The cultural movement of the working class lagged behind the economic and political movement. Now we see how severely it affected them and the entire historical fate of the working class in our era. This backwardness was doubly reflected on the fate of the Russian proletariat, by the fact that it made it impossible for the workers of the foremost countries to support our revolution in its struggle for peace, in its struggle for life against the enemies who surrounded it from below from within. Іt is the working class who will direct its greatest efforts to create what it lacks so much, let cultural independence be an alternative, and henceforth constant, slogan. The new culture should cover all areas of life and creativity, cover not partially superficially, but deeply and in all their breadth. We know: there is a proletarian politics; but how much more politicking, poisoning her, bourgeois in spirit, is being fed to her at every step! There is a comradely bond and comradely discipline; in them the soul, in them the strength of the class organisation; But don't we see how often their petty selfishness, careerism, the competition of personal ambitions, the thirst for power on the part of some, blind trust and not conscious submission on the part of others, are often undermined by the legacy of the old society with its fragmentation, the struggle of all against all, suppressing the power of some and the slavish obedience of others. Proletarian science has been developing since the time of Marx; but how little it has penetrated into the masses, how much the religion of the second superstitions and other remnants of the temporal thought of the past keeps close to it; and besides, how many areas of knowledge have not yet been touched upon by the criticism and reworking of the proletarian labour point of view; there the worker seeking the truth is compelled to simply take what the bourgeoisie and its intelligentsia will give, and at the same time, involuntarily and imperceptibly, to submit to their identical influence, to submit to their structure of thought. Proletarian art is born; but how young and weak these embryos are, how much imitation of alien forms of the past mixes with them, how little the creation of their new nature, their own special ways!

Yes, comrades, the cultural emancipation of the proletariat is necessary, the struggle for it is urgent; it is a struggle for a real true class self-determination.

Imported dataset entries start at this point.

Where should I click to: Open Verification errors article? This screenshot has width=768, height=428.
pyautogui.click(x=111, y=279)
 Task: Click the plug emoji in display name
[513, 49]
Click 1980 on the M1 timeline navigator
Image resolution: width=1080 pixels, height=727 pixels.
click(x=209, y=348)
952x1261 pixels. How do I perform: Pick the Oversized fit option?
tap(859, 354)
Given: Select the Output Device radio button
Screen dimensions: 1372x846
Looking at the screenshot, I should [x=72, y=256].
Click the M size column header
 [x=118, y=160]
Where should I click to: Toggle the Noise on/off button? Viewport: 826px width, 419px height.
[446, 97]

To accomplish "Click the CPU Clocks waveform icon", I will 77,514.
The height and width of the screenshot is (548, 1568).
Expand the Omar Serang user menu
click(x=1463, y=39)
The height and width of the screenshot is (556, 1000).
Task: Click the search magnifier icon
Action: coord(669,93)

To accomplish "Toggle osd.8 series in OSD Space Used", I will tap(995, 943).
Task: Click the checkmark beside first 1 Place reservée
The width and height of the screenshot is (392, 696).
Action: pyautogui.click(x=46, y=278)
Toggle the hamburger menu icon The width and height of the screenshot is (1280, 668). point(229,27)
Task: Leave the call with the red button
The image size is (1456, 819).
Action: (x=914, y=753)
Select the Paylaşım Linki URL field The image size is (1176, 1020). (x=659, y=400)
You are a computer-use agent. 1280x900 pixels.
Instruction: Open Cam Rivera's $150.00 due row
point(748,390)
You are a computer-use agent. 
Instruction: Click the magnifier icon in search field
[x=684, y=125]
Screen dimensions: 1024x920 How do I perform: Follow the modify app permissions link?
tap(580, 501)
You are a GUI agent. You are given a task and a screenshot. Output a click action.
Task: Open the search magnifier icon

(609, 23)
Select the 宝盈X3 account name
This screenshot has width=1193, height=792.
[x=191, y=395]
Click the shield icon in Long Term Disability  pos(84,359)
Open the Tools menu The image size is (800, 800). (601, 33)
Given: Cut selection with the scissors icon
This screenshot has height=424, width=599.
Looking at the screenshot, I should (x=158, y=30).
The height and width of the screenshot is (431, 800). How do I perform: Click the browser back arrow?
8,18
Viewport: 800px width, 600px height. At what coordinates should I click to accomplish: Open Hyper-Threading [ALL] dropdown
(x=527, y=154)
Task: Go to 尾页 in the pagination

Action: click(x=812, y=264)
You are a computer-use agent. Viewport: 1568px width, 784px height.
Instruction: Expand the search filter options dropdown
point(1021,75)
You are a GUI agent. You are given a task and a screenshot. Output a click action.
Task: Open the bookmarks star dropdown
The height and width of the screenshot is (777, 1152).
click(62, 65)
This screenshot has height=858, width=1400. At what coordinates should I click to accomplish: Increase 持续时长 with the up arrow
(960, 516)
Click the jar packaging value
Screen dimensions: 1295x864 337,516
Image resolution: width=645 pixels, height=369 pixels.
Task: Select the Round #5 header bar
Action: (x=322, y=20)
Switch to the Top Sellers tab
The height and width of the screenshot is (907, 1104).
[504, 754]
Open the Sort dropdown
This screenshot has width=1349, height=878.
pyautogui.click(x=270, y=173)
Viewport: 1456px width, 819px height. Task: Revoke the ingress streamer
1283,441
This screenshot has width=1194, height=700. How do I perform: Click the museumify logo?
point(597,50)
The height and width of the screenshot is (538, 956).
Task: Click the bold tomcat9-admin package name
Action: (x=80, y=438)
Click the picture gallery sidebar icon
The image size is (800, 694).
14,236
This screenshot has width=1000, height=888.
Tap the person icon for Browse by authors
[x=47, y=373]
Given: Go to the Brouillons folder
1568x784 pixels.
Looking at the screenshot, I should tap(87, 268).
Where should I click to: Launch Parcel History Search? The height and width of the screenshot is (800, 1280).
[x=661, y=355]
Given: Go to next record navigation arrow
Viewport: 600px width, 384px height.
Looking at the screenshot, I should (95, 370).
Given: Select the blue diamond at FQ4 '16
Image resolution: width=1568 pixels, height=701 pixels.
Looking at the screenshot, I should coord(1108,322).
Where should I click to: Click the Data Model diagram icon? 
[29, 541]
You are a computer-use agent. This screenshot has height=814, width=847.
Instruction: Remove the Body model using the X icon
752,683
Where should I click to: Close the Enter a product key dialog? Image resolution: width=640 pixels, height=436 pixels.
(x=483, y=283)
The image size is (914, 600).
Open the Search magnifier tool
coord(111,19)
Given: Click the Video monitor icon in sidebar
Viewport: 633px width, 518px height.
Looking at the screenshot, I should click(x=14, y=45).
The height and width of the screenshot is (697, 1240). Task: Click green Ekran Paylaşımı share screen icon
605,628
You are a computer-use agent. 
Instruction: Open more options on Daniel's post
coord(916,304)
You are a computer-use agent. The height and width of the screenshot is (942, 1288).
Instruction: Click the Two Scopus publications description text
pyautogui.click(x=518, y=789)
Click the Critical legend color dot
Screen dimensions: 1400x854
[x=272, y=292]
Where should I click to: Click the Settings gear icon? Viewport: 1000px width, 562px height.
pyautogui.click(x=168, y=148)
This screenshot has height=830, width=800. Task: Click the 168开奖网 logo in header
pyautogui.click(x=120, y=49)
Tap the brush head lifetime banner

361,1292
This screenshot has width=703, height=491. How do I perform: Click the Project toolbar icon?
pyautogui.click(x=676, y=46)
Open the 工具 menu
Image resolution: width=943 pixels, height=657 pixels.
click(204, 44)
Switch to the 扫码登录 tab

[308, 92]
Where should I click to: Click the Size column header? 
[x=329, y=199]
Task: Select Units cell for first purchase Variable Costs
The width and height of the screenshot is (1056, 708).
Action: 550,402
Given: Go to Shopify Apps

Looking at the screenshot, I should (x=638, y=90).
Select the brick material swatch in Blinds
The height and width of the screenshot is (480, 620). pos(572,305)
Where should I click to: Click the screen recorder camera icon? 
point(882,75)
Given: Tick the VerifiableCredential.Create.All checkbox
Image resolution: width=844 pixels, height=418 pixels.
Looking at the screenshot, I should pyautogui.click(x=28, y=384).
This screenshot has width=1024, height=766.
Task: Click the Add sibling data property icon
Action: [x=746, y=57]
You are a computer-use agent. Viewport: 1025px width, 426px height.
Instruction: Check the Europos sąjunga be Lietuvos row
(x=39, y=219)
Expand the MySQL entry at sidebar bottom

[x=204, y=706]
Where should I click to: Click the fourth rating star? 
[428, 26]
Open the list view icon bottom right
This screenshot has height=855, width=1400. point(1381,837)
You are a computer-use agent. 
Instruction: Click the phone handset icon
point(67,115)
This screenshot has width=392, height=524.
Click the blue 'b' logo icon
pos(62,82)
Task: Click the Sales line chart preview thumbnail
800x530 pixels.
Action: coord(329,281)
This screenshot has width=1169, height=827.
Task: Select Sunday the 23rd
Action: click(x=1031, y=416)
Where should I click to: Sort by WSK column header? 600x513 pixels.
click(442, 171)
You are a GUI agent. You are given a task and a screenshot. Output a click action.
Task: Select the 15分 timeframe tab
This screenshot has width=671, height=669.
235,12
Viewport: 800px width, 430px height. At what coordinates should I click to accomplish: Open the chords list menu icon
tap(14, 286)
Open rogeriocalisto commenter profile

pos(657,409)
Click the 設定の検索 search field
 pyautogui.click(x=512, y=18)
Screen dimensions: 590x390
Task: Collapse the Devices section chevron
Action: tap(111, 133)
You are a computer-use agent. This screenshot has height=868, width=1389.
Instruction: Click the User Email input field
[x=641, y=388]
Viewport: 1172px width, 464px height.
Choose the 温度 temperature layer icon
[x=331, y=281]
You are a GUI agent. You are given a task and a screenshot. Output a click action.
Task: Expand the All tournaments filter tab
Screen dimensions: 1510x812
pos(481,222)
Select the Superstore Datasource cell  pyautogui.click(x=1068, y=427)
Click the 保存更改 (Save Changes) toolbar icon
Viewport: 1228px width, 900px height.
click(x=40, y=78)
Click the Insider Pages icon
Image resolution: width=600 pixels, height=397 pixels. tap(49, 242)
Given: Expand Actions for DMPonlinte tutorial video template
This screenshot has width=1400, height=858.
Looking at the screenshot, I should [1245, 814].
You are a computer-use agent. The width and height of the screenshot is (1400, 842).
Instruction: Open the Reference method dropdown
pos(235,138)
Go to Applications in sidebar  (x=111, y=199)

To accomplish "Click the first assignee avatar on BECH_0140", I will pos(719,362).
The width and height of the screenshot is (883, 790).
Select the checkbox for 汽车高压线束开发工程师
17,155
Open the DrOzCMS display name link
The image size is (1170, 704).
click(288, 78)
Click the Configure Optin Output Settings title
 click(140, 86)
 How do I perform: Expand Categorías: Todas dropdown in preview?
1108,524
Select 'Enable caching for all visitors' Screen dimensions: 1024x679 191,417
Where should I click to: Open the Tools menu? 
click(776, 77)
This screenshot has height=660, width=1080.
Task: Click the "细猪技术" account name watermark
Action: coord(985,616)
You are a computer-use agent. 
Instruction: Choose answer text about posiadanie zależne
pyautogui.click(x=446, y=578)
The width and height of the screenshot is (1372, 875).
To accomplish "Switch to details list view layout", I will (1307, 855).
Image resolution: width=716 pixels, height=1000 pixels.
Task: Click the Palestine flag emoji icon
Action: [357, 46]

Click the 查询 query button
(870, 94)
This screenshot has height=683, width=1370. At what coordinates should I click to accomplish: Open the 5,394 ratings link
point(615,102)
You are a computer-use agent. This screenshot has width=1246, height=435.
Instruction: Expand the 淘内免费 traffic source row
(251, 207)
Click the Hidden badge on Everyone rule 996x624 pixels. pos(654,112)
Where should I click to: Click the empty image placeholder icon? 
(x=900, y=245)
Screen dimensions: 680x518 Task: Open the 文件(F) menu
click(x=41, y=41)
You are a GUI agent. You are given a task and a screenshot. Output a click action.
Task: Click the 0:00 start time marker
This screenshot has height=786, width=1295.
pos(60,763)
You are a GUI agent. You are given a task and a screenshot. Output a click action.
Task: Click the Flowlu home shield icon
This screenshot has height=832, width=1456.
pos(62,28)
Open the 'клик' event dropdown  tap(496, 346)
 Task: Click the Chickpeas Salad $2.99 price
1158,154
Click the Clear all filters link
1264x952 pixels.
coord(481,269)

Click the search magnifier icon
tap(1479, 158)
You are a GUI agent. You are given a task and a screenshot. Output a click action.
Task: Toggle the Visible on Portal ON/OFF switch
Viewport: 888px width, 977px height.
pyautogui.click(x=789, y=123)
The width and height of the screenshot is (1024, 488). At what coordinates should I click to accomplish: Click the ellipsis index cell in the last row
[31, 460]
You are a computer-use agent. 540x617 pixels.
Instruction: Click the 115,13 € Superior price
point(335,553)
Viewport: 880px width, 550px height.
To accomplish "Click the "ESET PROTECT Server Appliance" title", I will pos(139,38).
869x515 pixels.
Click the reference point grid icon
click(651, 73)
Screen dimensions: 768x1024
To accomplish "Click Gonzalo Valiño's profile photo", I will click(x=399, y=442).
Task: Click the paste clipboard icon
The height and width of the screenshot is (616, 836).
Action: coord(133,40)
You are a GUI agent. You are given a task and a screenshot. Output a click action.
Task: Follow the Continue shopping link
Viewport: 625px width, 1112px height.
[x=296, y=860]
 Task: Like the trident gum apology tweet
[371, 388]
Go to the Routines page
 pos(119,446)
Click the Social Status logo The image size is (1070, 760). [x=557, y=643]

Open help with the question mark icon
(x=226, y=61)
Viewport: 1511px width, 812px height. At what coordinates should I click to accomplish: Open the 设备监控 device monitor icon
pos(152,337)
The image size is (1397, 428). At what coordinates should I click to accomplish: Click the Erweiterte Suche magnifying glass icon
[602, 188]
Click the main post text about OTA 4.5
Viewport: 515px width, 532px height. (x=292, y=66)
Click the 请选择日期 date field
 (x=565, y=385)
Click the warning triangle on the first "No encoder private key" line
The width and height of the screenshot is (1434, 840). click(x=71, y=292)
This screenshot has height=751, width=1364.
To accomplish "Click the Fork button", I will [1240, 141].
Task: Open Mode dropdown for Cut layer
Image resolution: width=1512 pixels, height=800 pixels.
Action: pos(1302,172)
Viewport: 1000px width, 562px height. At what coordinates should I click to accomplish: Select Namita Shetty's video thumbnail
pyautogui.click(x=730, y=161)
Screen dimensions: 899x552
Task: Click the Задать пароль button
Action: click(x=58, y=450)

However, it does not at all mean a simple break with the entire rich culture of the old world. No, the proletariat is the legitimate heir of all its valuable gains, spiritual as well as material; from this inheritance it cannot and should not give up. But it must be mastered in such a way that it does not take possession of the very soul of the proletariat, as a dead office possesses the soul of the bourgeoisie, so that it becomes only an instrument in the hands of the proletariat. In the old culture, everywhere that is useful to him, merges with that which is hostile to him, which can darken and weaken his collective consciousness. Since this is so, the proletariat must learn to accurately capture everything harmful and alien to itself in the heritage of the past, destroying this side of it with its hapless criticism. Criticism, on the other hand, fully achieves its goal when it indicates the best instead of the worst; and therefore it must be based on the independent creativity of the proletariat. Thus, cultural independence is the only way to conquer the spiritual treasures hitherto accumulated by mankind. We see: the work ahead is enormous, the difficulties and obstacles in the path of the work to which we call our comrades are enormous. But the proletariat did not come into the world for easy tasks. And we believe: their collective strength in their mighty growth and self-organisation will overcome everything, achieve everything. Long live Proletarian Culture, the great weapon of the victory of World Socialism!